### Tasks and exercises
A - Copy the passage about taking a sick cat to the vet in Beijing, starting at "Not so fast." and ending at "the goddamned vet!".
B - Resume the account of daily vet trips with a sick cat in Beijing, carrying it on from its final sentence.

### Passage for review
════
Well, that’s settled then. We’ll just leave him here. Phone us up when he’s better or dead.

Not so fast. The Beijing KPK Veterinary World Hospital does not board animals. We would have to bring him in every day. My fantasies of a well deserved, indolent Spring Festival crumbled. I don’t want to seem callous, but it kills your vacation to go to the vet every day. It’s the immovable scheduling object that everything else must be scheduled around. Shall we go to Longqingxia to look at the ice sculptures? Sure, after the vet. Shall we have a long, indulgent breakfast at Steak and Eggs? You bet, but remember, we have to go the vet. Shall we go to Chaoyang Park and have a snowball fight? Absolutely. Right after we go to the goddamned vet!

We began a daily schlep of dragging Tiny out from under the couch, cramming him into his cat carrier, wrapping it in a jacket to insulate him from the wintry, Siberian blast ripping through Beijing, and taxiing up to the vet for his fix.

Under the People’s Olympic Beautification Plan, line item 857, Beijing is upgrading its fleet of disintegrating, rattletrap Xiali taxis to swish, new Hyundai Sonatas. This has three consequences. First, it is increasing the bottom-end taxi-fare from 1.2 yuan (14 cents) a kilometer to 1.6 yuan (19 cents) a kilometer. A scandalous outrage.
════
### Extracted entries

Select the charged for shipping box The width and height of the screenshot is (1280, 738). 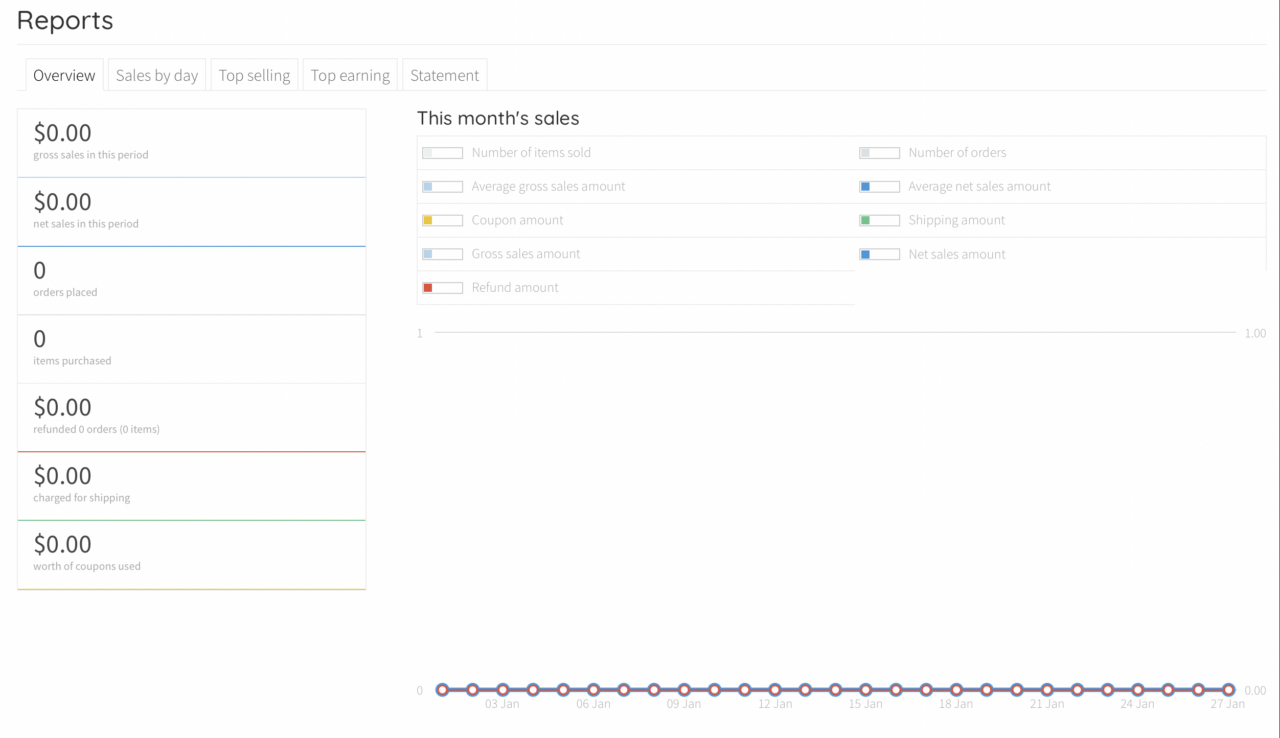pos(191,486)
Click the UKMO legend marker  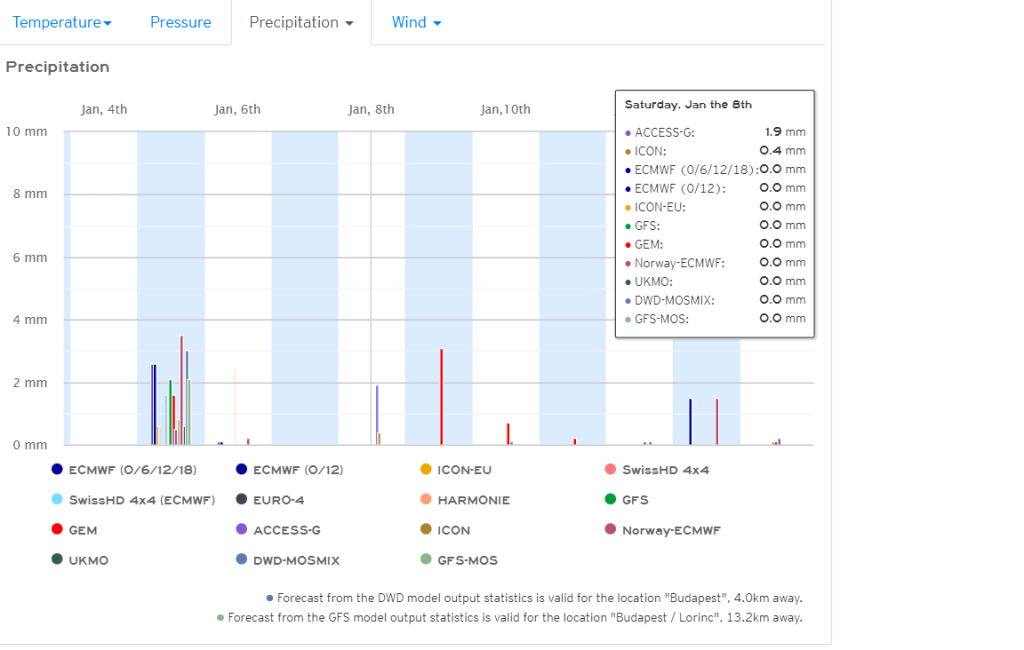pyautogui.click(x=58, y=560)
════
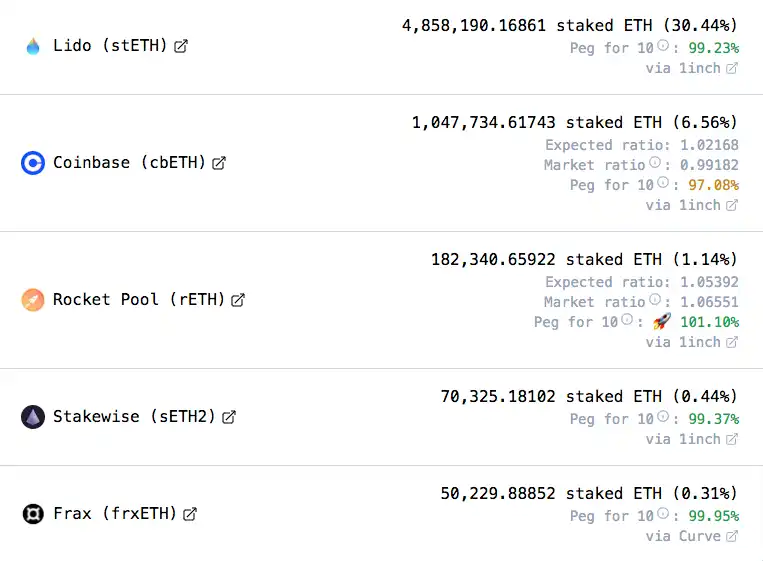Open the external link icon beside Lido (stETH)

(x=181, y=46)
════
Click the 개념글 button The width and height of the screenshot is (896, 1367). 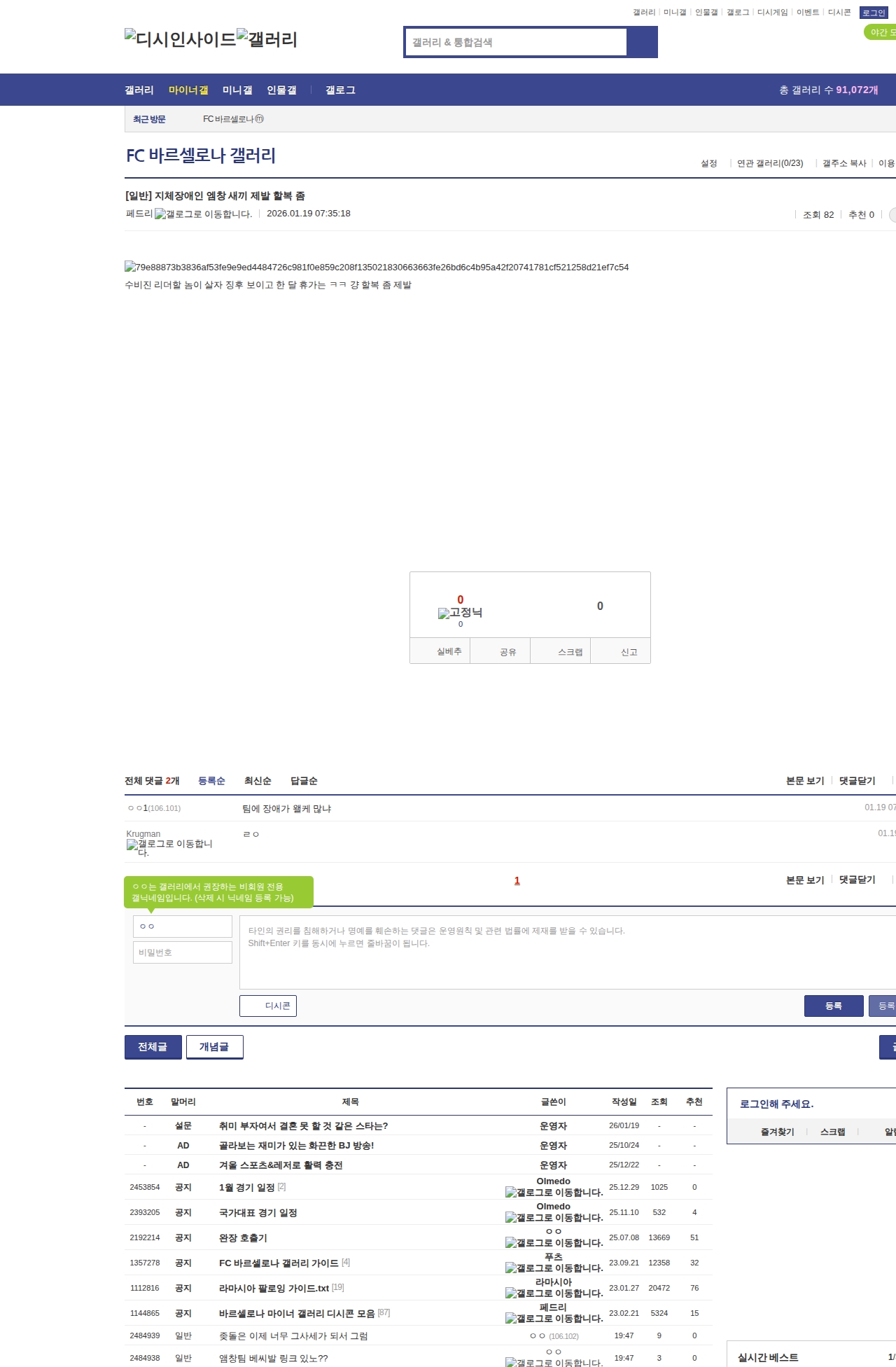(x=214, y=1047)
════
### Expected responses
A -
Not so fast. The Beijing KPK Veterinary World Hospital does not board animals. We would have to bring him in every day. My fantasies of a well deserved, indolent Spring Festival crumbled. I don’t want to seem callous, but it kills your vacation to go to the vet every day. It’s the immovable scheduling object that everything else must be scheduled around. Shall we go to Longqingxia to look at the ice sculptures? Sure, after the vet. Shall we have a long, indulgent breakfast at Steak and Eggs? You bet, but remember, we have to go the vet. Shall we go to Chaoyang Park and have a snowball fight? Absolutely. Right after we go to the goddamned vet!

B -
Second, it is killing off a singular Beijing experience. Xialis (and many of the equally dire Citroens) are grungy and cramped beyond compare. Your average adult American has to break his own legs to sit behind the driver’s cage of a Xiali. During the sweaty summer, when I was going for job interviews, Xiali seatbelts often left broad, diagonal black stripes on my white business shirts. I learned to forgo the belts even though there are few experiences as nakedly terrifying as bombing through Beijing traffic at high speed in a car with the build and ride of a Radio Flyer wagon.

The third consequence of the upgrade is that it has made taxi drivers choosy about what they will carry in their elegant, new cars. A Xiali driver will take your camel, if you can find a way to squeeze it in. (Hint: break its legs.) But Hyundais? No cats, please. One Hyundai taxi driver, after refusing to take us, kindly warned the driver of the next taxi in line (also a Hyundai) not to take us, as we were carrying a cat. Another Hyundai driver thoughtfully offered to put Tiny in the boot (trunk, Bob).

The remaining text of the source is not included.